As images of her steal the
show at the National Portrait Gallery’s new exhibition devoted to Man
Ray — the Surrealist photographer and artist whose lover and muse she
was for three years — her son, Antony Penrose, has announced the
discovery of thousands of her hitherto unseen negatives at the family
farmhouse in Sussex where — as Lady Penrose — she lived until her death
from cancer in 1977.
Available
online from the end of next month, and including shots of the
liberation of Paris in 1944, they will give fascinating new insights
into her career. But they are unlikely to explain one of the great
mysteries of her life.
Lee Miller in a bathing costume, posing for her lover, the photographer Man Ray
Why did a woman who had established
herself as one of the most creative and free-spirited female icons of
her age hang up her camera and abandon it all for the life of a country
housewife, spending much of her time, according to her son, ‘in a state
of depression and alcohol abuse’?
This
decline is usually attributed to her suffering undiagnosed
post-traumatic stress disorder, and the horrors she witnessed in the war
were certainly enough to haunt anyone.
Only
hours before that iconic image in Hitler’s bathroom was taken by her
wartime lover David Scherman, a photographer for Life magazine, she had
worn the heavy army boots pictured next to the bath while capturing the
horrors at Dachau.
But it’s another photograph of Miller, again sitting naked in a bathtub, that may help explain her desolation in later life.
This
image was captured in 1930, when she was 23, and the man behind the
lens — as he was for numerous other nude studies of her over the years —
was her father, Theodore Miller.
Their
closeness is illustrated in the new exhibition of work by Man Ray. The
artist himself became so besotted with Miller that he insisted they be
linked by a golden chain when they were out together — but he could not
hope to compete with her father’s place in her affections.

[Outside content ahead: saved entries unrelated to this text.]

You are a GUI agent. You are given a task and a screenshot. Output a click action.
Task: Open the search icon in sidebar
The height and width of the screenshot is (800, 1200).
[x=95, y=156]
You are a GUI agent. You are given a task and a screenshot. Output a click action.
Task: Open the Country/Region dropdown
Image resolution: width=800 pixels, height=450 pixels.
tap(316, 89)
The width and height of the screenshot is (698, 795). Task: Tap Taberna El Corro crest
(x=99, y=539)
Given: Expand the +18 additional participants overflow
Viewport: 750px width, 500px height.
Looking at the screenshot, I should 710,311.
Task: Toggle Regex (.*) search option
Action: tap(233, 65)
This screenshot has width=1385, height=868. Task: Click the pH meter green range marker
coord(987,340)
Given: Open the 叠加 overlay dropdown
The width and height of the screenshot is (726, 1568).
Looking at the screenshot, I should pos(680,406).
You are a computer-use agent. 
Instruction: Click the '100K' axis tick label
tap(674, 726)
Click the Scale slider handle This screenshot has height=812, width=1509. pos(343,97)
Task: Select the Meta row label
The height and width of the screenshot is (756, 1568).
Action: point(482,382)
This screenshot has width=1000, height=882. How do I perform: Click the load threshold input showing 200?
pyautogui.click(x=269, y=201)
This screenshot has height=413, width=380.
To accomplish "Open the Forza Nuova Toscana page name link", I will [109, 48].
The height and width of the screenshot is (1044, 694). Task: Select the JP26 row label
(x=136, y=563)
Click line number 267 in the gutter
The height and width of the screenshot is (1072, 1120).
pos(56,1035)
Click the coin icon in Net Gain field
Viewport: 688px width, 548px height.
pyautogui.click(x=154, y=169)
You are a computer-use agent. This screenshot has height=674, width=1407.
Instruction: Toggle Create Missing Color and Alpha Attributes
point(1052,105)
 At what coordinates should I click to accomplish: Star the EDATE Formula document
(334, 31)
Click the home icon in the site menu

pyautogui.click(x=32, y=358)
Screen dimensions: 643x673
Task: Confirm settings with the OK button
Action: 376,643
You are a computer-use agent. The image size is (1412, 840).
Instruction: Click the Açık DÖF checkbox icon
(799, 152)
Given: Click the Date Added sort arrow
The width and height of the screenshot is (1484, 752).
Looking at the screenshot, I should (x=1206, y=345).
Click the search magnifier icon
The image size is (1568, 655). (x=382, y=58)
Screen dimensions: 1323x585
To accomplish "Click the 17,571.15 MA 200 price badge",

Father and daughter’s unsettling bond became clear when Theodore visited Lee and Man Ray in Paris in December 1930.
During
this time, according to Carolyn Burke, author of Lee Miller: A Life,
‘Theodore relished the opportunity to do as many nude studies as he
could schedule’.
These
included shots of his daughter cavorting naked on her bed with stunning
young female models hired specially for the occasion.
Burke describes one photograph Theodore took of her with a woman called Tytia as stopping ‘just short of lesbian sex’.
In
solo poses for her father, Lee lies with her back arched over the bed,
or with her legs up against the wall. All of which leads Burke to wonder
what went through Man Ray’s head as he watched the two of them
together.
Was there
some significance in the poses of father and daughter taken by Man Ray
and on show in the current exhibition. In these, sitting on her father’s
lap and with her arms around his neck, Lee ‘nestles on his shoulder,
gazes tenderly at him, and rests her head on his as if she felt utterly
safe,’ writes Burke.
Lee Miller (right) with art critic Frederick
Laws (left) at a theatre performance in 1950. In her later years Miller
suffered from depression
To the casual observer, indeed,
they seem more like portraits of a young woman and her far older lover
than of father and daughter.
What
point Man Ray was trying to make with the pictures is open to question,
but Theodore’s naked photo sessions with Lee are certainly all the
more disturbing for the circumstances in which they began.
When
Antony Penrose began writing a biography of his mother after her death,
he discovered a secret that she had taken to her grave.
Miller was an acclaimed war correspondent for Vogue
Her brothers, Erik and John, revealed
that in 1914, when Lee was seven, she was sent to stay with family
friends near New York while her mother, Florence, was ill in hospital.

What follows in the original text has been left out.